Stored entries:

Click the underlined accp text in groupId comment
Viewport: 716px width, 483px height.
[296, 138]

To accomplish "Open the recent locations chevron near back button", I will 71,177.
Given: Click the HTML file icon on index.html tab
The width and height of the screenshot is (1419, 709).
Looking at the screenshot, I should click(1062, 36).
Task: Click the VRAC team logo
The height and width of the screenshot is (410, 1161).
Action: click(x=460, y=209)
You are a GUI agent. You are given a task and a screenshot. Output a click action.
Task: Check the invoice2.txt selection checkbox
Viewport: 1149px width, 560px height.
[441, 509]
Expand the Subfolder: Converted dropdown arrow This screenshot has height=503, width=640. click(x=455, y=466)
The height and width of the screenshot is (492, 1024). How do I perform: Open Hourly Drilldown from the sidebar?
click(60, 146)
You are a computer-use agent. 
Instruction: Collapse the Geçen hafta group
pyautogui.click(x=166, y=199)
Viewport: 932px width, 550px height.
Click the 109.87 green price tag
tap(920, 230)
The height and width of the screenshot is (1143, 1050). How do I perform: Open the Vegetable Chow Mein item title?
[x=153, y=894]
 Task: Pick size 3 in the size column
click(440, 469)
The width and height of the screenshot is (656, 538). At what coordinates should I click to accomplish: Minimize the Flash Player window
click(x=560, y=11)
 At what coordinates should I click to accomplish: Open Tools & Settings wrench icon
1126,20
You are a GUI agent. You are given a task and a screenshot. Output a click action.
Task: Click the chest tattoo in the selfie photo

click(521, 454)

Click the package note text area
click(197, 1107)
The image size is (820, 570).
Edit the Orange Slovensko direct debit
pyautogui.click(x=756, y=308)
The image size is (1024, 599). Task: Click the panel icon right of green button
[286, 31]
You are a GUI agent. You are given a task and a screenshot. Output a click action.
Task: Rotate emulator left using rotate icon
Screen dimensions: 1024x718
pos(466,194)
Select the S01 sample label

TASK BRIEF: The answer must be the complete set of entries, retyped exactly.

TASK SOLUTION:
Click the underlined accp text in groupId comment
Viewport: 716px width, 483px height.
[296, 138]

To accomplish "Open the recent locations chevron near back button", I will 71,177.
Given: Click the HTML file icon on index.html tab
The width and height of the screenshot is (1419, 709).
Looking at the screenshot, I should click(1062, 36).
Task: Click the VRAC team logo
The height and width of the screenshot is (410, 1161).
Action: click(x=460, y=209)
You are a GUI agent. You are given a task and a screenshot. Output a click action.
Task: Check the invoice2.txt selection checkbox
Viewport: 1149px width, 560px height.
[441, 509]
Expand the Subfolder: Converted dropdown arrow This screenshot has height=503, width=640. click(x=455, y=466)
The height and width of the screenshot is (492, 1024). How do I perform: Open Hourly Drilldown from the sidebar?
click(60, 146)
You are a computer-use agent. 
Instruction: Collapse the Geçen hafta group
pyautogui.click(x=166, y=199)
Viewport: 932px width, 550px height.
Click the 109.87 green price tag
tap(920, 230)
The height and width of the screenshot is (1143, 1050). How do I perform: Open the Vegetable Chow Mein item title?
[x=153, y=894]
 Task: Pick size 3 in the size column
click(440, 469)
The width and height of the screenshot is (656, 538). At what coordinates should I click to accomplish: Minimize the Flash Player window
click(x=560, y=11)
 At what coordinates should I click to accomplish: Open Tools & Settings wrench icon
1126,20
You are a GUI agent. You are given a task and a screenshot. Output a click action.
Task: Click the chest tattoo in the selfie photo

click(521, 454)

Click the package note text area
click(197, 1107)
The image size is (820, 570).
Edit the Orange Slovensko direct debit
pyautogui.click(x=756, y=308)
The image size is (1024, 599). Task: Click the panel icon right of green button
[286, 31]
You are a GUI agent. You are given a task and a screenshot. Output a click action.
Task: Rotate emulator left using rotate icon
Screen dimensions: 1024x718
pos(466,194)
Select the S01 sample label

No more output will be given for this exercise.